Using the listing below, report each line holding the string "will".

(Records shown):
======
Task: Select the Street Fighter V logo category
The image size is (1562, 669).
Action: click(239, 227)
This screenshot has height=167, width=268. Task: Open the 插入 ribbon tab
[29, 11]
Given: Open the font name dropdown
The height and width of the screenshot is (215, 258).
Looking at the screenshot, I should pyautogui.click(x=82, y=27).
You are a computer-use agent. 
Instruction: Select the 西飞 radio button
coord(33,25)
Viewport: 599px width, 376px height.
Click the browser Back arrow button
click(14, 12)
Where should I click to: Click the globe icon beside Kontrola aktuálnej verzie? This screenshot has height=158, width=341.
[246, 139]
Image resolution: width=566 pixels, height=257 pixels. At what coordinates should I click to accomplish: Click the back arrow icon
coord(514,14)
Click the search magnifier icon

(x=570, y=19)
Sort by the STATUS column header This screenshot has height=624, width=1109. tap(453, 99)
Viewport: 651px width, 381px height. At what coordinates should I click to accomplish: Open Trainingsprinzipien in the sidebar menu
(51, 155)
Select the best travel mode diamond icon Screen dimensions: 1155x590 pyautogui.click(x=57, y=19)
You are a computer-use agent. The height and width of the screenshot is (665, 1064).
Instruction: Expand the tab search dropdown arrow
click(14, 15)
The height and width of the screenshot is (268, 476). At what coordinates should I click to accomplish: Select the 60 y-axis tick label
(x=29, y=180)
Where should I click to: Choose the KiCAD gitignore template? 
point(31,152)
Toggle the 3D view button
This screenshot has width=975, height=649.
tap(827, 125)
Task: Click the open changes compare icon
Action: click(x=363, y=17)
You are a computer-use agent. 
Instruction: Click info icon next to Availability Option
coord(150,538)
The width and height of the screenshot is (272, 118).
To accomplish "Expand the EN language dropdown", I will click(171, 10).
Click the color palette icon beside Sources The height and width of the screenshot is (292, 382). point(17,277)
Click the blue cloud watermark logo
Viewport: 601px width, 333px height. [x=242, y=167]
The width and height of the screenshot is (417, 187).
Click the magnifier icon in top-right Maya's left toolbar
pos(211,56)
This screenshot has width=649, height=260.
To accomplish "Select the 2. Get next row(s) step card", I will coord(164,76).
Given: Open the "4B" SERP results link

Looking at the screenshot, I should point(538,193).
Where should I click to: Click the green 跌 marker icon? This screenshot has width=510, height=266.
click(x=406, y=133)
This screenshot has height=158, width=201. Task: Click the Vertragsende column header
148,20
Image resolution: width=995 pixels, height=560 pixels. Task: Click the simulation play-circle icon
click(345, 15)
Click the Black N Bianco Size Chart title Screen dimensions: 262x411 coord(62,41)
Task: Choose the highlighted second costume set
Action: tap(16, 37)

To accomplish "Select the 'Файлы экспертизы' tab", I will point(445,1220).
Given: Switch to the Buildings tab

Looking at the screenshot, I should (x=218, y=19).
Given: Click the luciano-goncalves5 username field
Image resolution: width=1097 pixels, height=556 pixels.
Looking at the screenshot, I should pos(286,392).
======
(Response):
To accomplish "Expand the EN language dropdown", I will click(171, 10).
To accomplish "Select the 2. Get next row(s) step card", I will coord(164,76).
To accomplish "Select the 'Файлы экспертизы' tab", I will point(445,1220).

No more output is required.